Dies führte zu einer politischen Kultur in Deutschland, die bis zur Lähmung durch Präzedenzfälle, Rechtsförmigkeit, Gesetze und Verfahren bestimmt wurde. Die Deutschen waren sich ihrer Schwächen wohlbewusst und versuchten vergeblich, sie durch eine langwierige und letztlich wirkungslose «Reichsreformdebatte» zu überwinden.

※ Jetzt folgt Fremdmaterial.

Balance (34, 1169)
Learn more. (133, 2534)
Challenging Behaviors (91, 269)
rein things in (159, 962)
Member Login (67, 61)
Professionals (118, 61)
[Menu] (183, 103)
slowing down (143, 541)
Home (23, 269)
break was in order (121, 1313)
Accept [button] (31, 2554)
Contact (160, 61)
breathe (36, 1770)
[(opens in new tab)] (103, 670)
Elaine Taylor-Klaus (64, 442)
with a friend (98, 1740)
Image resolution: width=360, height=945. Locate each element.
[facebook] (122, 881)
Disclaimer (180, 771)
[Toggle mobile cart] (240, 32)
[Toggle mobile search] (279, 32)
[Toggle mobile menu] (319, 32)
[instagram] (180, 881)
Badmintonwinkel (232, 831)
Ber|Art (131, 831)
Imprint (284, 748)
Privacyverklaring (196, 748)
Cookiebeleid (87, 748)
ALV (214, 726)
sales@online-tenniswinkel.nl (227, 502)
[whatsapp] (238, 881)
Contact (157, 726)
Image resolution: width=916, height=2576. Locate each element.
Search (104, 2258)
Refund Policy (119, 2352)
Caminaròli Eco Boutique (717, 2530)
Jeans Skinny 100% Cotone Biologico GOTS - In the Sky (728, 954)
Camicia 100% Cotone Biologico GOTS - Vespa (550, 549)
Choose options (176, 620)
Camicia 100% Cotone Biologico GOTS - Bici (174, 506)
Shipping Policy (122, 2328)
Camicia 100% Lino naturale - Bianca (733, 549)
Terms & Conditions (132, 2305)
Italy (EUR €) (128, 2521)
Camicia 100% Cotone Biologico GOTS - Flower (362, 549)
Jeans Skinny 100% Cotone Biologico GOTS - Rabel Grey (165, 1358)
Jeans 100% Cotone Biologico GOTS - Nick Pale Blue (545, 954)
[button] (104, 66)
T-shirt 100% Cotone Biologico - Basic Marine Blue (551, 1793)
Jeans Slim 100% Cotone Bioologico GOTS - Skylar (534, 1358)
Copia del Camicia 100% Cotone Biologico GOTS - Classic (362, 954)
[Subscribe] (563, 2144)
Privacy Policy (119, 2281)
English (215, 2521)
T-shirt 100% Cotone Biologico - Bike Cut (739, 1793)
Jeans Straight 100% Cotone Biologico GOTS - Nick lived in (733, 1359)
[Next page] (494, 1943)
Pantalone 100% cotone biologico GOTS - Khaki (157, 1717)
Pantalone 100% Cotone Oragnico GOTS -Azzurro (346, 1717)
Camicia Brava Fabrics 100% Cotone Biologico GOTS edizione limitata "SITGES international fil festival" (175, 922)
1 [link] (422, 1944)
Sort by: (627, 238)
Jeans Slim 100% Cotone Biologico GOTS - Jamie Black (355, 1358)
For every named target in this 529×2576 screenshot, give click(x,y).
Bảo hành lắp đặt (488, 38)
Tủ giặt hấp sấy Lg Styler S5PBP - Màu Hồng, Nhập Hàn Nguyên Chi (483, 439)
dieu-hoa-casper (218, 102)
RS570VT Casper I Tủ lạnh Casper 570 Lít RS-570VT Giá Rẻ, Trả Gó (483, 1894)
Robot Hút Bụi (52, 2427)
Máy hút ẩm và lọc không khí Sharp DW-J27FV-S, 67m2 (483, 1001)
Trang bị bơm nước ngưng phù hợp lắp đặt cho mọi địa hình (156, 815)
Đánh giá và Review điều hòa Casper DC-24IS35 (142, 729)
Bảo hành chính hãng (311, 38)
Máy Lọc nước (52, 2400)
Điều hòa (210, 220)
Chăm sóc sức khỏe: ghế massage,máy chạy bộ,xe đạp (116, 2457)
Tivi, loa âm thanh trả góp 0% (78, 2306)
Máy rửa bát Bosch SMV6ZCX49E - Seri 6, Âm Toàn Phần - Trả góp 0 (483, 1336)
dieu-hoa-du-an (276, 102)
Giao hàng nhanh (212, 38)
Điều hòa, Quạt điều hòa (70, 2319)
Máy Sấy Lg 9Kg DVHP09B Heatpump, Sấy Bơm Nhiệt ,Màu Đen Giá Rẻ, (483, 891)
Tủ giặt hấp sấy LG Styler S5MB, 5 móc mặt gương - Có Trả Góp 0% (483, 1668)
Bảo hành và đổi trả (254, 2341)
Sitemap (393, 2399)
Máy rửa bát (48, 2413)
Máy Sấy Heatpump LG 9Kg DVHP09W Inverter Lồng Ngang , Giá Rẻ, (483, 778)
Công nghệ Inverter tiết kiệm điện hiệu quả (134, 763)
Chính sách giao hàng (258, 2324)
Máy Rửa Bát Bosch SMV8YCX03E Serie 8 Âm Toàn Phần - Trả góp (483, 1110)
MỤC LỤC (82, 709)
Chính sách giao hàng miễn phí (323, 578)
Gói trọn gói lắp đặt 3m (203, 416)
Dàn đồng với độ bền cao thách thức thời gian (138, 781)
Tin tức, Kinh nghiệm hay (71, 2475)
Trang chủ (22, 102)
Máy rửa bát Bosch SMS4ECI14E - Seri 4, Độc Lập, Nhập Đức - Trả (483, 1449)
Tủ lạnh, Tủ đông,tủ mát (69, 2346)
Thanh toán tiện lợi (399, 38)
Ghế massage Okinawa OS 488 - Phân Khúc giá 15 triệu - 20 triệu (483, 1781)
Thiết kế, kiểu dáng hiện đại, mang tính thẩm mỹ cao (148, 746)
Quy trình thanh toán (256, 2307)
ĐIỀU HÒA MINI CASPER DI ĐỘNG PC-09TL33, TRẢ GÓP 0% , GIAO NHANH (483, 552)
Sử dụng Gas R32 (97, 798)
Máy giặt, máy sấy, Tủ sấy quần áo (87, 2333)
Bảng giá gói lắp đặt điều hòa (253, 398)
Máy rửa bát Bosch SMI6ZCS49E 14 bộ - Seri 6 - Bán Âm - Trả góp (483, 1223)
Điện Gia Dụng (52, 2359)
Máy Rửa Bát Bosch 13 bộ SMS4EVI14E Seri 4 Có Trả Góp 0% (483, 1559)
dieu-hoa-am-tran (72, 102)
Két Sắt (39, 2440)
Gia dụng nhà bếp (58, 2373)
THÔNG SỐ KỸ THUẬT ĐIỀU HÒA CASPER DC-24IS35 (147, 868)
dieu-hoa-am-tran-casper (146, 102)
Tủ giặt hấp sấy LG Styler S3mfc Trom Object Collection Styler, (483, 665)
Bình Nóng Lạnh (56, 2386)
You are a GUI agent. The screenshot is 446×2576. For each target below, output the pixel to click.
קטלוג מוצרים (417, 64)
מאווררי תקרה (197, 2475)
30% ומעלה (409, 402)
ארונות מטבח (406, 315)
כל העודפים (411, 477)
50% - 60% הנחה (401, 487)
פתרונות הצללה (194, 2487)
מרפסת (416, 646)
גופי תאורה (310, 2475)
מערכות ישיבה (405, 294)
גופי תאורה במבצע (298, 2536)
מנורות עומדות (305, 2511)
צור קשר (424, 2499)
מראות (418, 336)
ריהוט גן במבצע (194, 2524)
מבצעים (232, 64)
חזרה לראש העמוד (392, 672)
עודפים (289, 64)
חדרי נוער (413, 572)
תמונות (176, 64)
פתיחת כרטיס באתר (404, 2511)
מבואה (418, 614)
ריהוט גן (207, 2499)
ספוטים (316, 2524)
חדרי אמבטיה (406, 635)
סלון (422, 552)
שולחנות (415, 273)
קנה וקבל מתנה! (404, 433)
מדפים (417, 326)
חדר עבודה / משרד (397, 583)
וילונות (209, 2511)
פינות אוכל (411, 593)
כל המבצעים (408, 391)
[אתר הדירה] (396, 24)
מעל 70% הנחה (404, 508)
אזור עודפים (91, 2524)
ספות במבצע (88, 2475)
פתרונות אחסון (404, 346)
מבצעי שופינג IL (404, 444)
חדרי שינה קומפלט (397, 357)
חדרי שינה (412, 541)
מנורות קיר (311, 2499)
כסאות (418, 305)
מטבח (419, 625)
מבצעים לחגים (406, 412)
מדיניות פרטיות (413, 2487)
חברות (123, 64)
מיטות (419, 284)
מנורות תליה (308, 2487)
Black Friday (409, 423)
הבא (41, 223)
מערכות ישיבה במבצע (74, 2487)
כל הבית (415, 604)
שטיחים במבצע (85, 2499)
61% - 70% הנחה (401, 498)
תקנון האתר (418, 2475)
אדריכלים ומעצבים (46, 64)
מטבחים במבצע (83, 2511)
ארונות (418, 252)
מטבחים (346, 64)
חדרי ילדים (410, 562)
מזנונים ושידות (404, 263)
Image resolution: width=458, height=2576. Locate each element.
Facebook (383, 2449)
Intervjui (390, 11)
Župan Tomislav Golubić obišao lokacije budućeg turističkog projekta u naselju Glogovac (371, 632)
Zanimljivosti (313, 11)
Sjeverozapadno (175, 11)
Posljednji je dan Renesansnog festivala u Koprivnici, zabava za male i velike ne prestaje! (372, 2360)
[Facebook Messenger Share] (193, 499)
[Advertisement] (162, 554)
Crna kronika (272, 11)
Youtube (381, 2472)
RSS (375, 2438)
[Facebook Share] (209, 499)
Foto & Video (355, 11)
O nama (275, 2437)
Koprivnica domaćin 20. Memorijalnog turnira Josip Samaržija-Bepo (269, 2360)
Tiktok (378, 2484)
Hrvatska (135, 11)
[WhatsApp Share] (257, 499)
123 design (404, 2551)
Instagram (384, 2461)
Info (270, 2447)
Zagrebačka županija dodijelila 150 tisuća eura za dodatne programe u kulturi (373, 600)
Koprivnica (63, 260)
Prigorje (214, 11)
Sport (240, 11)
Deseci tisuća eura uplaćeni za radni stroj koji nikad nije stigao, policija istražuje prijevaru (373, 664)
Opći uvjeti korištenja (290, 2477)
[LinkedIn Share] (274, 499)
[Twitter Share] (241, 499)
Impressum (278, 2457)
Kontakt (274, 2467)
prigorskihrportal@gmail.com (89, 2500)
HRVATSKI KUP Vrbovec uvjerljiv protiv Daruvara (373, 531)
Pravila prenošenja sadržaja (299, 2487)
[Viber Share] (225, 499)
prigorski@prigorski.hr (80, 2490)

Im 17. und 18. Jahrhundert hielten sich die Deutschen meist an die Regeln, die anderen aber nicht. Nach einer langen Agonie brach das Heilige Römische Reich unter dem Ansturm des revolutionären Frankreichs und Napoleons zusammen.22 Später wurde der Deutsche Bund, der den französischen Revanchismus nicht in die Schranken zu verweisen vermochte, von Bismarck und den Nationalliberalen zerstört, denen es 1871 gelang, ein geeintes Deutschland zu schaffen. Dadurch wandelten sich die Deutschen von Objekten des Staatensystems zu Subjekten und wurden zu einer machtvollen Stimme in Europa und der Welt.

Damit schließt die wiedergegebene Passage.